Il presidente francese Sarkozy ha pensato di coinvolgere gli internet provider nella lotta contro la pirateria. In pratica i provider avrebbero il compito di monitorare il traffico e avvisare gli utenti di software peer to peer, con una e-mail, che stanno violando la legge scaricando materiale illegale.
L’idea è stata prontamente presa ad esempio dal governo inglese e ora sembra piacere anche all’esecutivo australiano.
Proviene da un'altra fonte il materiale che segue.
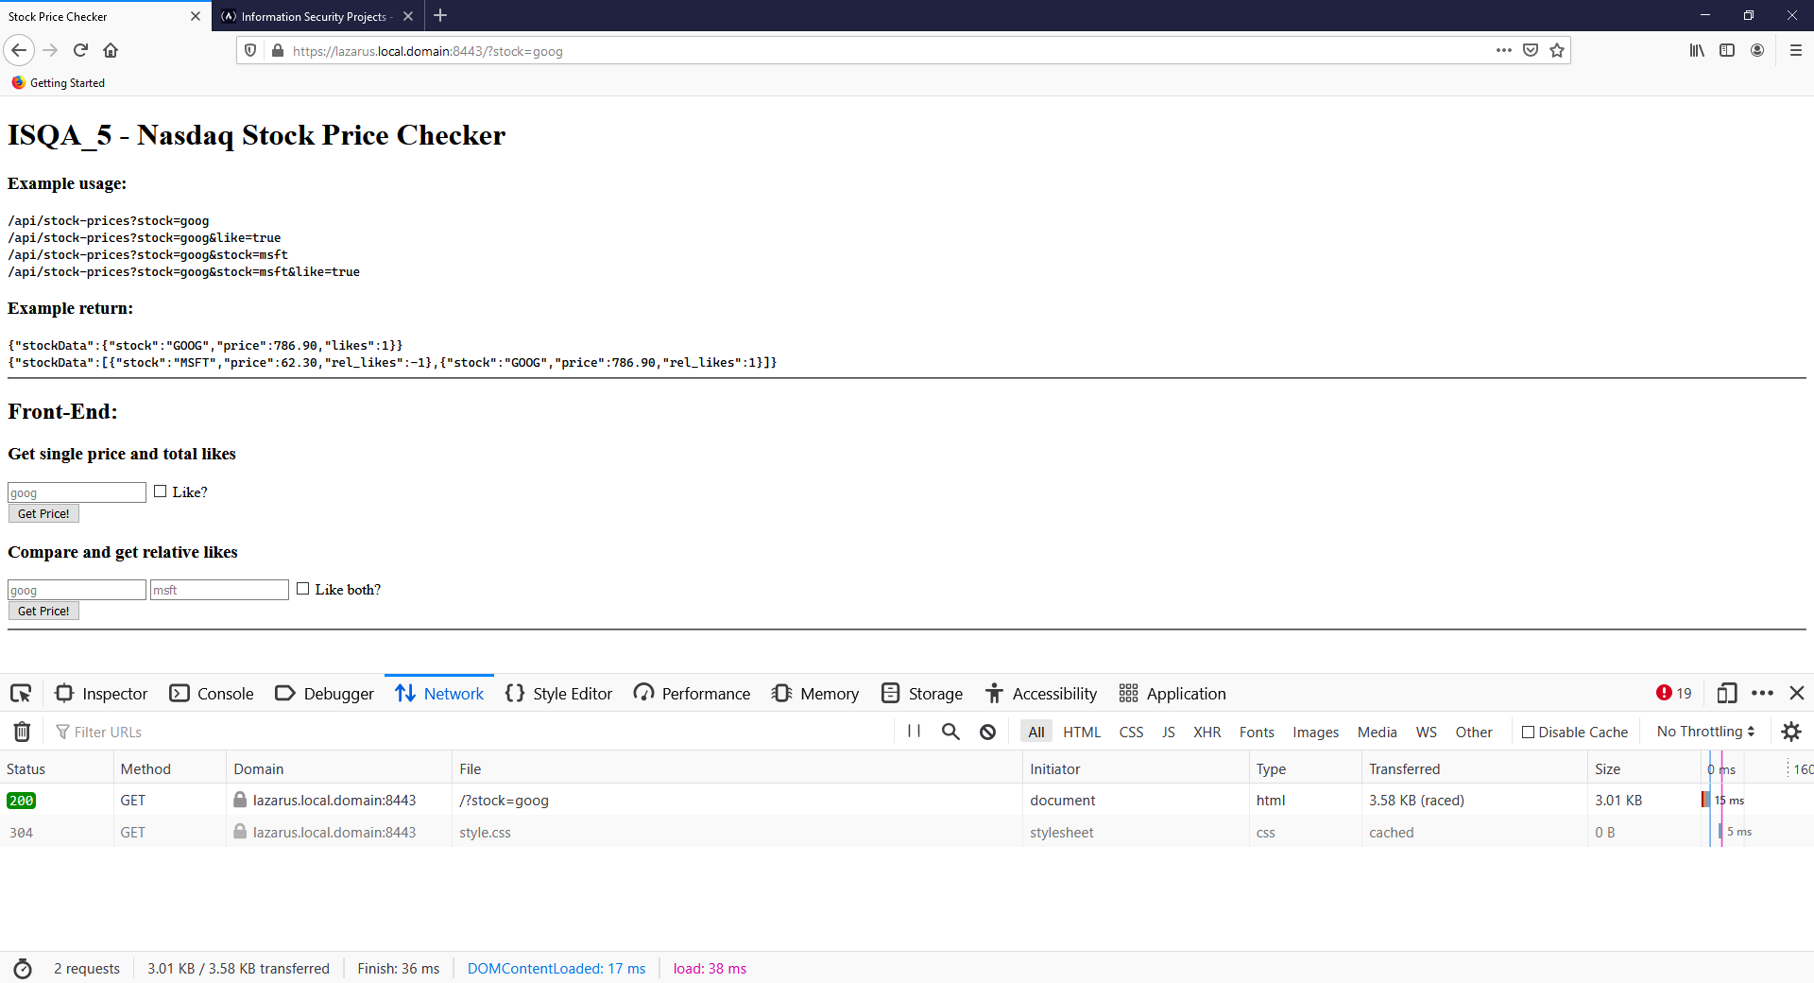Image resolution: width=1814 pixels, height=983 pixels.
Task: Block a URL using the block icon
Action: click(987, 731)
In Italia i tentavi di monitoraggio dell’attività telematica degli utenti domestici si sono già scontrati con le leggi sulla privacy e stanno avendo ancora lunghi strascichi mediatici e giudiziari (vedi caso Peppermint).
Il sistema francese è stato congeniato in questo modo: la prima e-mail è un semplice segnale di avviso che, in caso di recidiva, viene seguito da un secondo messaggio con blocco temporaneo della connessione ed eventualmente da un terzo che toglie definitivamente la possibilità di connessione all’utente (costretto comunque a pagare l’abbonamento fino a fine contratto).
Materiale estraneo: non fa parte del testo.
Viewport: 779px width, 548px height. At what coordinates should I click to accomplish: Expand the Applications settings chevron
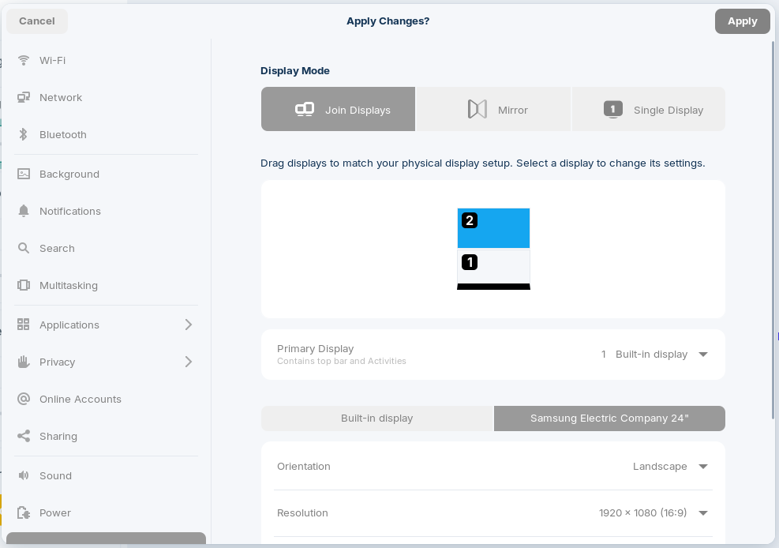click(189, 325)
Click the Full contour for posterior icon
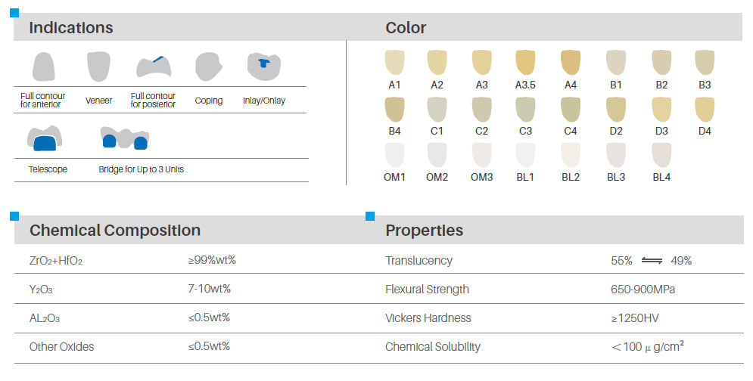Viewport: 753px width, 381px height. [154, 67]
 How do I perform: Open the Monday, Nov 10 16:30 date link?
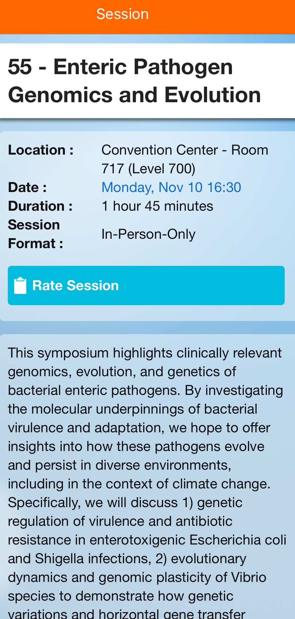[x=171, y=187]
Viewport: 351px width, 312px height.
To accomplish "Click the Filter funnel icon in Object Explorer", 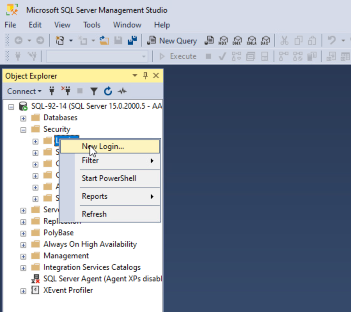I will (94, 91).
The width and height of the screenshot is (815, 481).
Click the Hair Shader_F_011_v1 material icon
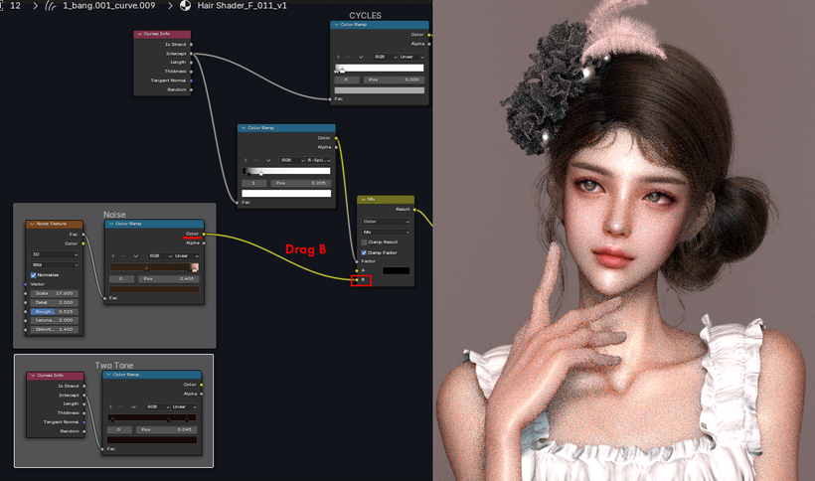pos(185,6)
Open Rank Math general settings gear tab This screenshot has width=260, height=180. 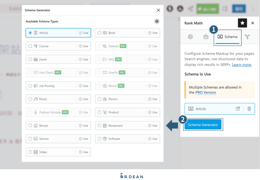pyautogui.click(x=190, y=37)
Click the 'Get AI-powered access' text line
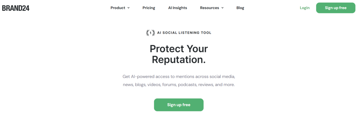357x114 pixels. (179, 77)
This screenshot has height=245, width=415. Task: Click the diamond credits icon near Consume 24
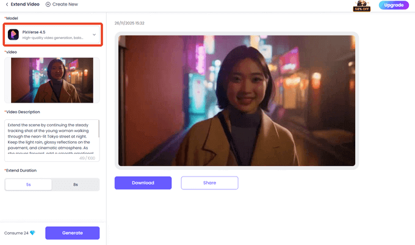32,233
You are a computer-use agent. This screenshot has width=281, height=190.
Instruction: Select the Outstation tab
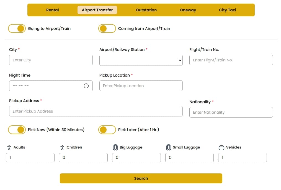[146, 10]
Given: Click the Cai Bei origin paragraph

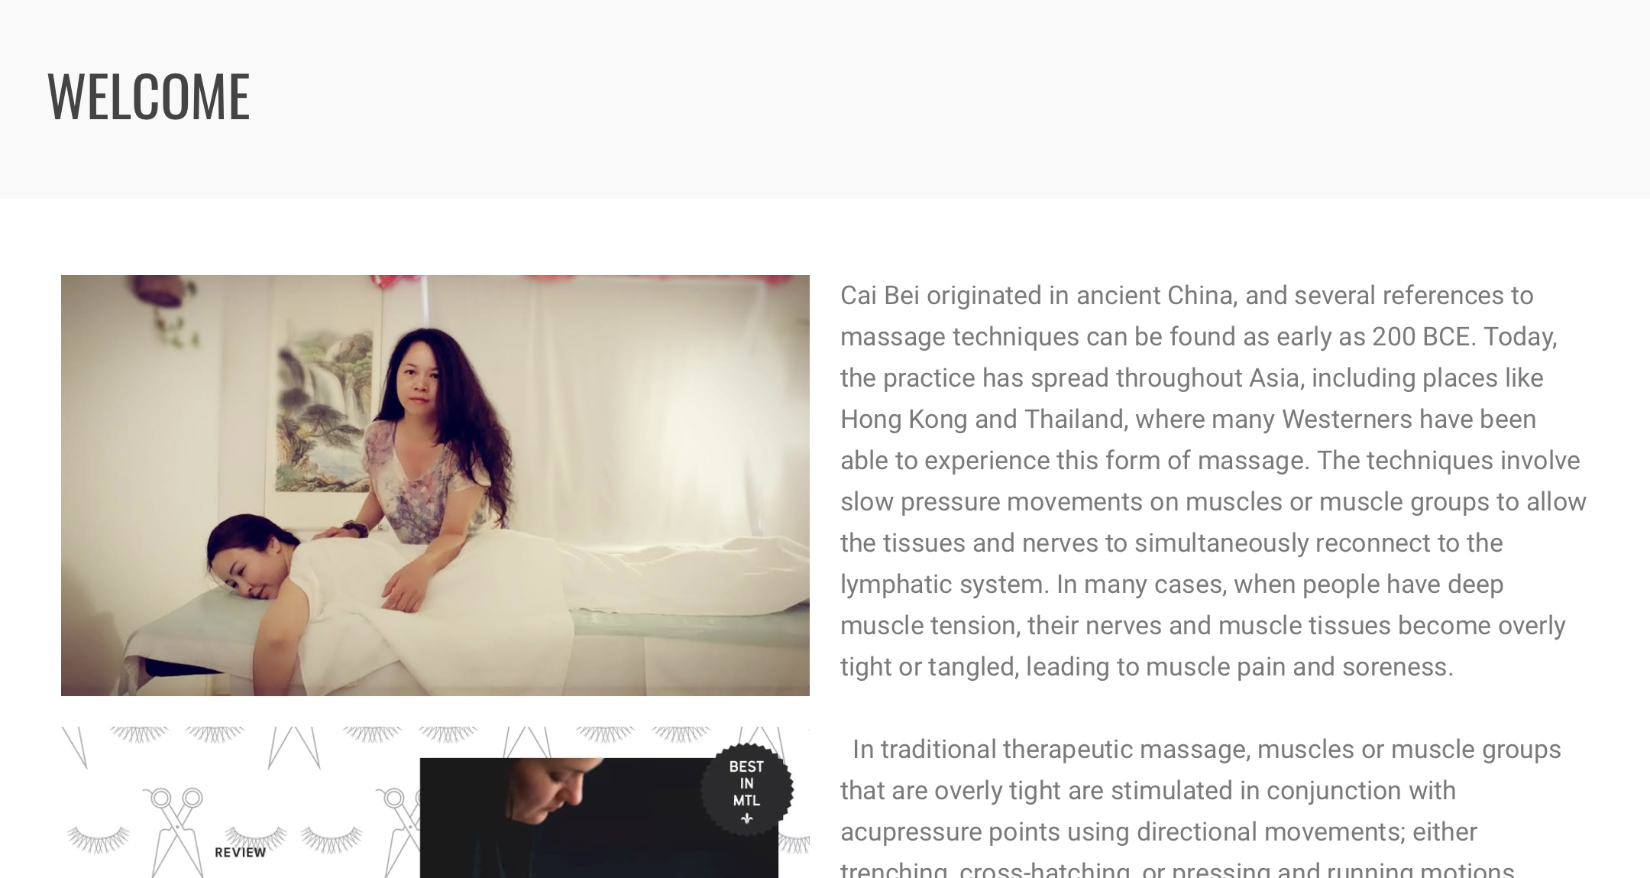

A quel punto l’indirizzo IP del computer usato per il download verrebbe inserito in una black list con il divieto a tempo indeterminato di connetterlo alla rete a proprio nome.
Misure che sembrano eccessive, ma che hanno riscosso il plauso della Business software alliance e della Federazione contro la pirateria musicale.
«È solo questione di tempo e toccherà anche all’Italia», è l’opinione di Enzo Mazza, presidente della Federazione industria musicale italiana, anche se le differenze fra i sistemi legislativi e le resistenze dei provider (quelli inglesi per esempio) fanno pensare a tempi lunghi.
Di tutt’altra opinione Paolo Nuti, dell’Associazione italiana internet provider, secondo il quale tagliare la connessione corrisponderebbe a precludere l’accesso ad internet ad un’intera famiglia o un ufficio, nel caso in cui la violazione avvenisse all’interno di una rete domestica o aziendale.